Cientistas chineses afirmam que a China possui a capacidade técnica de bloquear a rede Starlink em Taiwan. Um estudo recente, publicado por pesquisadores da Universidade de Zhejiang e do Instituto de Tecnologia de Pequim (BIT), detalha como uma operação usaria drones de guerra eletrônica para criar um “escudo eletromagnético”, com o objetivo de neutralizar a comunicação via satélite em cenários de conflito.
O estudo indica que essa estratégia exigiria o desdobramento de uma grande frota de drones para saturar os receptores terrestres da Starlink e impedir a comunicação. A simulação utilizou dados reais da rede de Elon Musk para modelar um bloqueio total sobre os 36 mil km² do território taiwanês.
A complexidade reside na arquitetura da Starlink, que é naturalmente resistente a bloqueios convencionais devido à sua constelação móvel de milhares de unidades em órbita baixa e ao “salto” de sinal, onde os terminais em terra alternam conexões entre satélites em segundos. Para superar essa redundância, a equipe liderada por Yang Zhuo propôs criar uma rede aérea de supressão.
Na simulação, uma grade de bloqueadores virtuais foi posicionada a 20 quilômetros de altitude.
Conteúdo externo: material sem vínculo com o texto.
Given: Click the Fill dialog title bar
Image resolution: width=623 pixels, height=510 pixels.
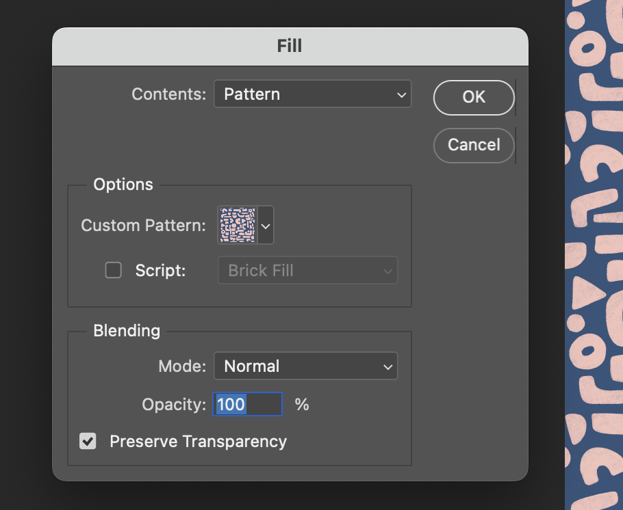Looking at the screenshot, I should coord(290,46).
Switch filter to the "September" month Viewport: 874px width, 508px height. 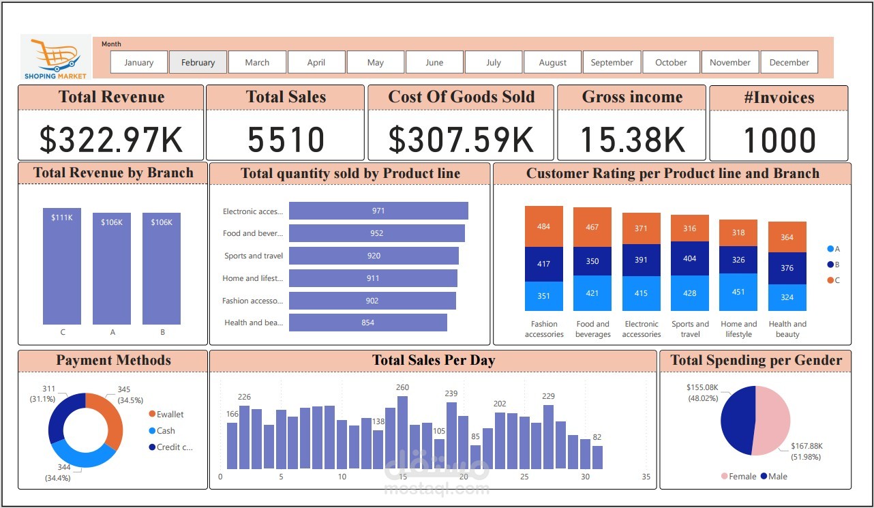point(612,62)
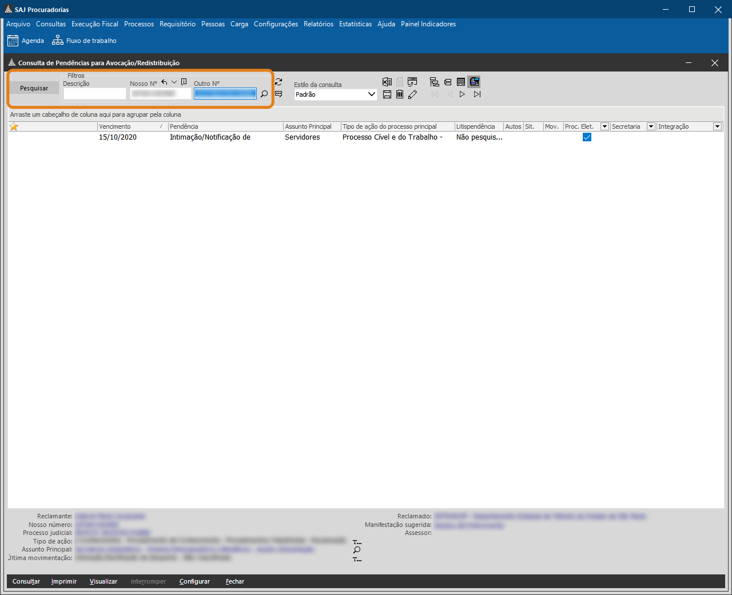Viewport: 732px width, 595px height.
Task: Click the Excel export icon
Action: click(387, 82)
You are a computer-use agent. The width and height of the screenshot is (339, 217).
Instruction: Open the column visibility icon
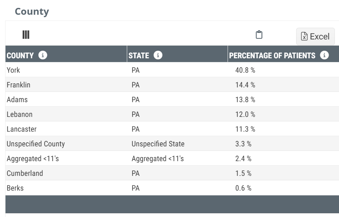26,35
Esses dispositivos, embarcados em drones espaçados entre 5 e 10 quilômetros uns dos outros, formariam um “tabuleiro de xadrez” sobre a zona de operação. O principal objetivo seria saturar os receptores terrestres com ruído, impedindo o downlink (comunicação do satélite para o usuário). A eficácia dependeria da sincronização precisa desses nós para anular a capacidade dos terminais de discriminar o sinal legítimo.
A pesquisa é motivada pelo sucesso da Starlink na Ucrânia, durante o conflito com a Rússia, que a China considera uma ameaça crítica em um cenário de tensões geopolíticas. Contudo, Taiwan já investe em defesa antidrone e possui uma indústria capaz de desenvolver respostas à interferência de espectro.
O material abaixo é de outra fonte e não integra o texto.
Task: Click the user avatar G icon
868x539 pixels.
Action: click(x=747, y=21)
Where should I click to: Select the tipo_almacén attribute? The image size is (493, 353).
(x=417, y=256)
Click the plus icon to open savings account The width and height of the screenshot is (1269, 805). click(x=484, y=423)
A escala da operação chinesa variaria conforme a potência do equipamento. Em um cenário ideal, com transmissores de alta potência, seriam necessários 935 nós de interferência. No entanto, em uma configuração mais realista, com drones menores e de menor consumo, a frota necessária para manter o bloqueio subiria para cerca de 2 mil aeronaves. A análise ressalta que a cobertura da Starlink é complexa e os dados são preliminares, visto que a SpaceX mantém sigilo sobre seus algoritmos anti-interferência, o que pode fazer com que o resultado real difira da simulação.